Themathérapie

Themathérapie: prendre soin du sujet

Le nom « Themathérapie » provient de deux termes grecs :

  • Thema : ‘sujet’ en grec (θέμα) ;
  • Thérapie (θεραπεία) : du grec ancien θεραπεία, therapeía (« cure ») dérivé de θεραπεύω, therapéuô (« servir, prendre soin de, soigner, traiter »).

Prendre soin du sujet est le fondement éthique de la themathérapie qui n’est ni une technique, ni une méthode. Ceci ne veut pas dire que le themathérapeute (celui qui prend soin du sujet) n’utilise ni méthode ni technique. Bien au contraire, en fonction de son parcours (naturopathe, réflexologue, acupuncteur, homéopathe, énergéticien), celui-ci mettra en œuvre sa pratique mais avec une visée précise qui est celle d’être « au service du sujet ».
Mais que veut dire au juste « au service le sujet » dans ce contexte ?
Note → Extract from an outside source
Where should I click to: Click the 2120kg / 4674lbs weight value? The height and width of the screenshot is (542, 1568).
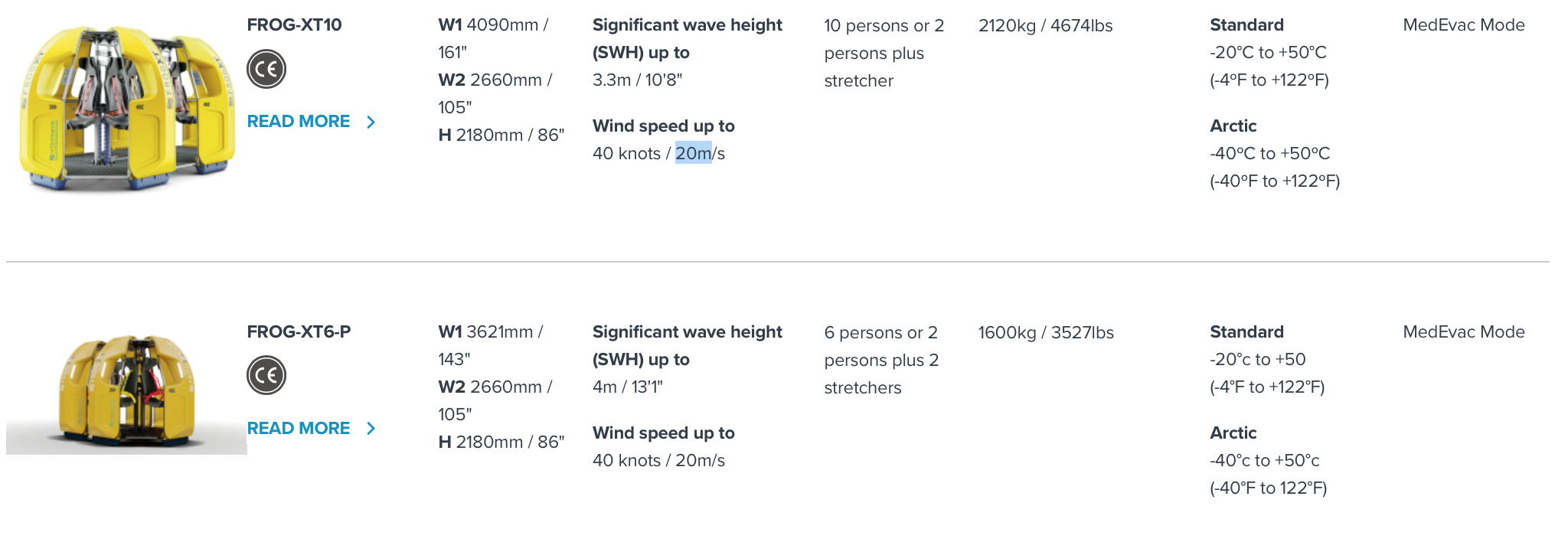click(x=1046, y=25)
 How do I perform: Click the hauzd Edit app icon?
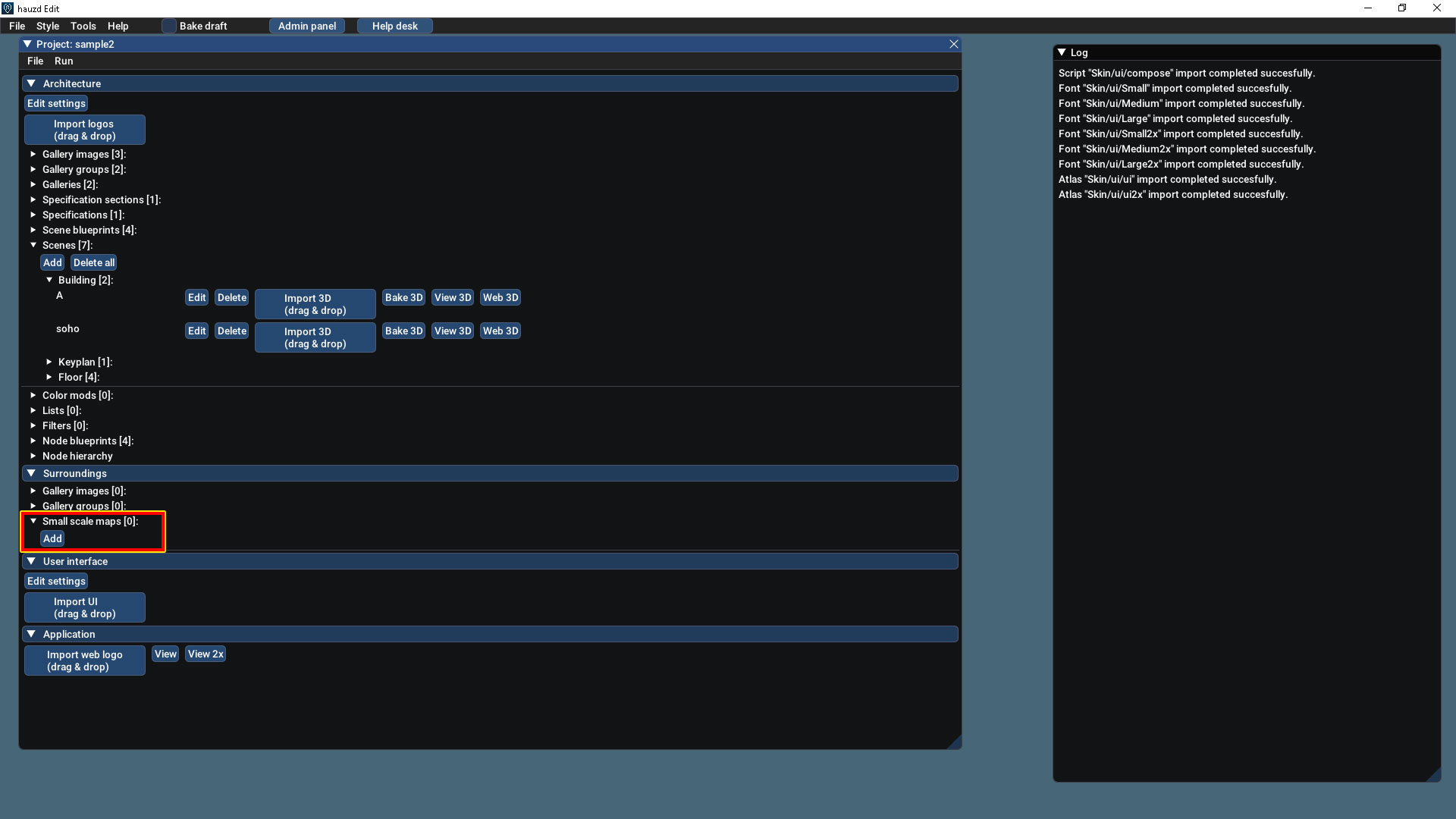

Notre époque regorge d’une multitude de thérapies qui se définissent la plupart du temps comme des techniques dirigées sur des « parties » de nous-même :
– S’agit-t-il du corps (soma) ? La médecine occidentale prétend le soigner, plutôt d’ailleurs de façon morcelée que dans son ensemble.
– S’agit-t-il de l’esprit (psyché) ? Vous avez l’embarras du choix parmi toutes les méthodes proposées.
– S’agit-t-il des corps subtils (corps astral, corps causal, chakras, etc.) ? Les médecines énergétiques, quantiques ou même chamaniques sont là pour vous servir.

Qu’il soit bien clair que la themathérapie ne s’oppose à aucune d’entre elles. Elle ramène simplement le centre de la thérapie sur le sujet qui est « en demande » (sans demande, il ne viendrait pas consulter).

Mais qui est donc « le sujet » ?

Le sujet n’est ni le corps (grossier ou subtil), ni l’esprit, ni même les deux confondus. Il n’est pas d’avantage l’ego, le conscient, ou l’inconscient. Le sujet est simplement la part de nous-même qui expérimente tout cela et qui est en recherche.
Et c’est à son service que le themathérapeute va se mettre, en tant que témoin neutre et bienveillant d’un sujet en chemin vers lui-même.